Petra has been written about to near exhaustion. There’s not much more I can add about the Nabataean Kingdom that UNESCO World Heritage Convention hasn’t already mentioned, so I will say it in pictures and leave the words to UNESCO:

Inhabited since prehistoric times, this Nabataean caravan-city, situated between the Red Sea and the Dead Sea, was an important crossroads between Arabia, Egypt and Syria-Phoenicia. Petra is half-built, half-carved into the rock, and is surrounded by mountains riddled with passages and gorges. It is one of the world’s most famous archaeological sites, where ancient Eastern traditions blend with Hellenistic architecture.

Situated between the Red Sea and the Dead Sea and inhabited since prehistoric times, the rock-cut capital city of the Nabateans, became during Hellenistic and Roman times a major caravan centre for the incense of Arabia, the silks of China and the spices of India, a crossroads between Arabia, Egypt and Syria-Phoenicia. Petra is half-built, half-carved into the rock, and is surrounded by mountains riddled with passages and gorges.

An ingenious water management system allowed extensive settlement of an essentially arid area during the Nabataean, Roman and Byzantine periods. It is one of the world’s richest and largest archaeological sites set in a dominating red sandstone landscape.

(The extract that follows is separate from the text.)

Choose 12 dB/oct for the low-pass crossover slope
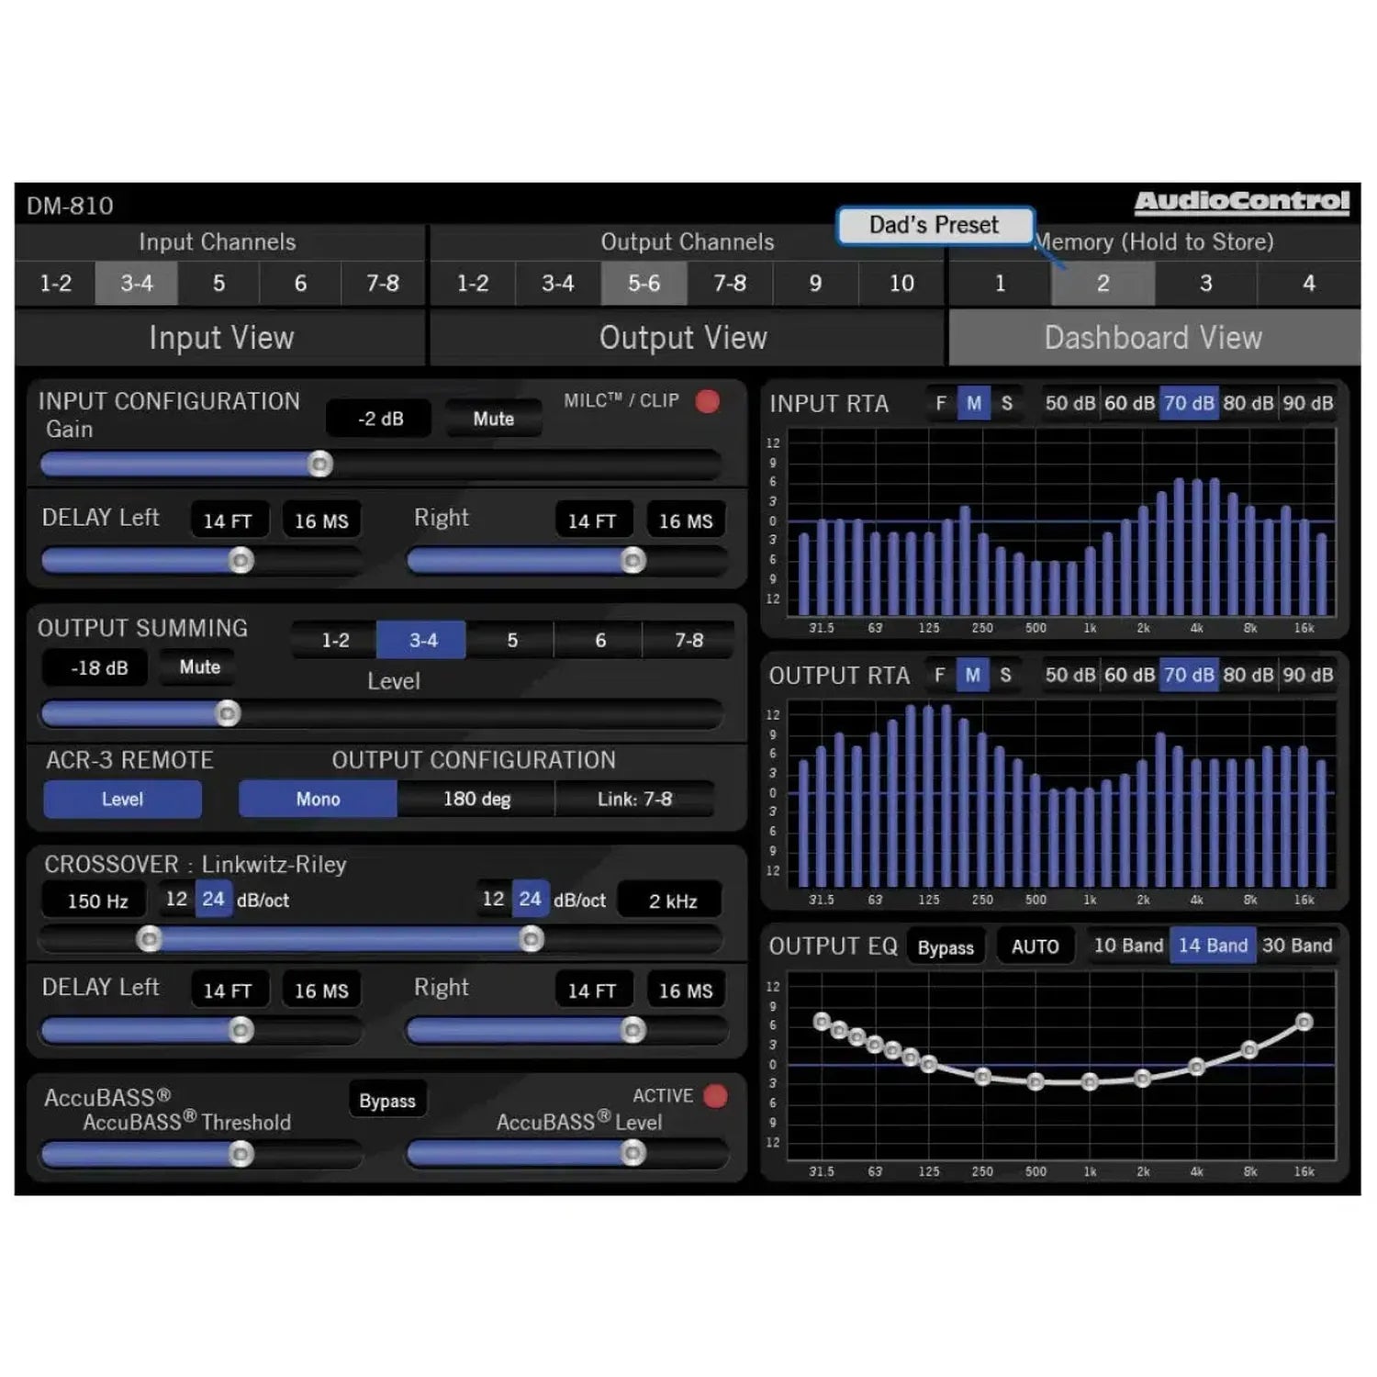The image size is (1377, 1377). (x=493, y=900)
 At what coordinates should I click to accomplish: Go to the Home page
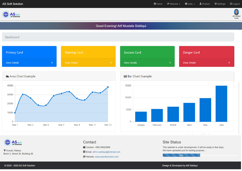158,4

The Outstanding Universal Value of Petra resides in the vast extent of elaborate tomb and temple architecture; religious high places;

the remnant channels, tunnels and diversion dams that combined with a vast network of cisterns and reservoirs which controlled and conserved seasonal rains,

and the extensive archaeological remains including of copper mining, temples,

churches and other public buildings.

The fusion of Hellenistic architectural facades with traditional Nabataean rock-cut temple/tombs including Al-Khazneh, the Urn Tomb,

the Palace Tomb, the Corinthian Tomb,

and the Deir (“monastery”) represents a unique artistic achievement and an outstanding architectural ensemble of the first centuries BC to AD.

The varied archaeological remains and architectural monuments from prehistoric times to the medieval periods bear exceptional testimony to the now lost civilisations which succeeded each other at the site.

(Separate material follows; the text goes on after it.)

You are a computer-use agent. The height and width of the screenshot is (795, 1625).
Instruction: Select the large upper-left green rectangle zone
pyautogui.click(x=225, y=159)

© UNESCO World Heritage Centre 1992-2023

Petra was a marvel. And it may have been the overwhelming feeling of awesomeness that gave us the energy to return to the plaza by foot and express our satisfaction. So too thought the young girl with special needs, who spontaneously shared the moment with Leah.

There was so much cultural, historical and scientific significance to absorb in a day, which led me to conclude that the worst thing about Petra was not having another day to do it all over again.